» ENUNCIADO DA TAREFA
Transcreva, sem alterar nada, o trecho do texto sobre a estratégia externa do Brasil que começa em "Além disso, o" e termina em "partir dessa decisão.".

» TEXTO DA PÁGINA
Entretanto, essa alternativa — o equilíbrio estratégico entre EUA e China — impõe desafios significativos. O hedging, embora atraente por preservar margem de manobra e autonomia decisória, exige coordenação política, clareza de objetivos e resiliência na busca pela consecução da estratégia planejada. Trata-se de uma escolha que só se sustenta se houver capacidade real do Estado brasileiro de formular políticas externas coerentes e de resistir a pressões externas.
Além disso, o sucesso dessa via depende da percepção internacional de que o Brasil é, de fato, um ator com projeto estratégico próprio. Caso contrário, a tentativa de equilibrar-se entre grandes potências pode ser vista apenas como hesitação ou fragilidade, resultando no pior dos cenários: a perda de credibilidade diante de ambos os lados. Dessa forma, mais do que optar entre resistir, alinhar-se, ou equilibrar-se, o Brasil precisa, antes, decidir qual é sua grande estratégia no cenário internacional — e estruturar sua atuação externa a partir dessa decisão.

» LINHAS

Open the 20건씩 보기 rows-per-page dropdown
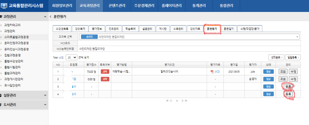Screen dimensions: 309x125 coord(71,57)
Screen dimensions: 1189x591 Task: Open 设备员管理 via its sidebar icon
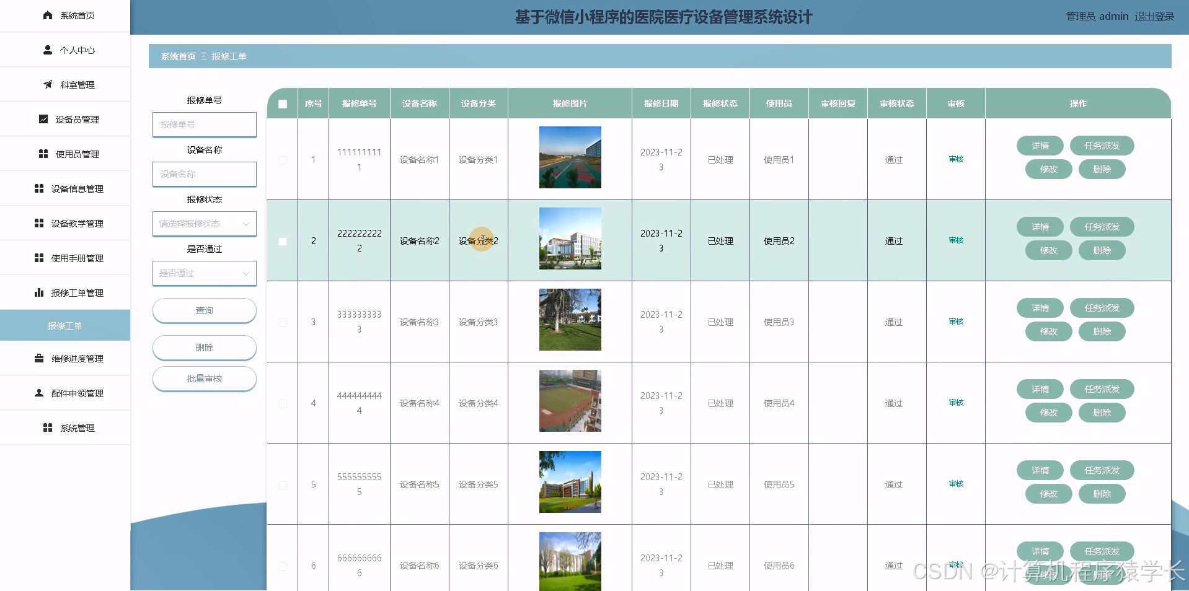pyautogui.click(x=43, y=119)
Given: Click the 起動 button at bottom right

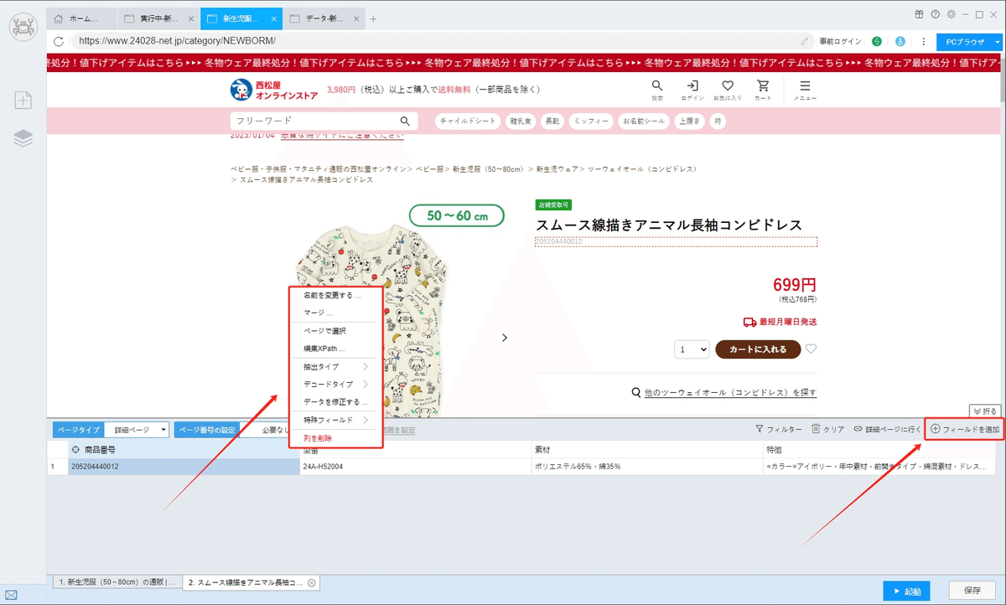Looking at the screenshot, I should pos(906,591).
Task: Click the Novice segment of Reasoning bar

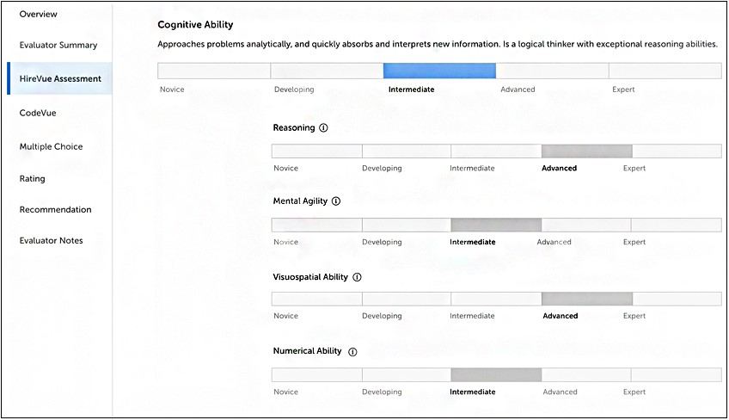Action: click(316, 151)
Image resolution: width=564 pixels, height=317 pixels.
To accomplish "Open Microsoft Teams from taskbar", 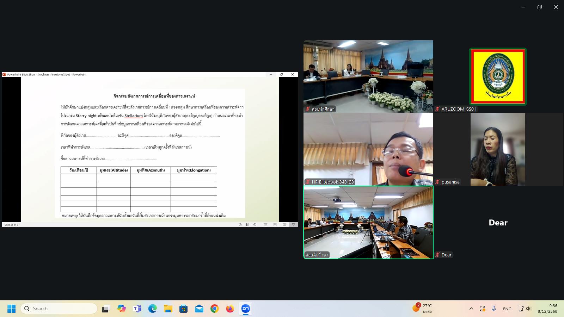I will (x=137, y=309).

» RESPOSTA DA TAREFA
Além disso, o sucesso dessa via depende da percepção internacional de que o Brasil é, de fato, um ator com projeto estratégico próprio. Caso contrário, a tentativa de equilibrar-se entre grandes potências pode ser vista apenas como hesitação ou fragilidade, resultando no pior dos cenários: a perda de credibilidade diante de ambos os lados. Dessa forma, mais do que optar entre resistir, alinhar-se, ou equilibrar-se, o Brasil precisa, antes, decidir qual é sua grande estratégia no cenário internacional — e estruturar sua atuação externa a partir dessa decisão.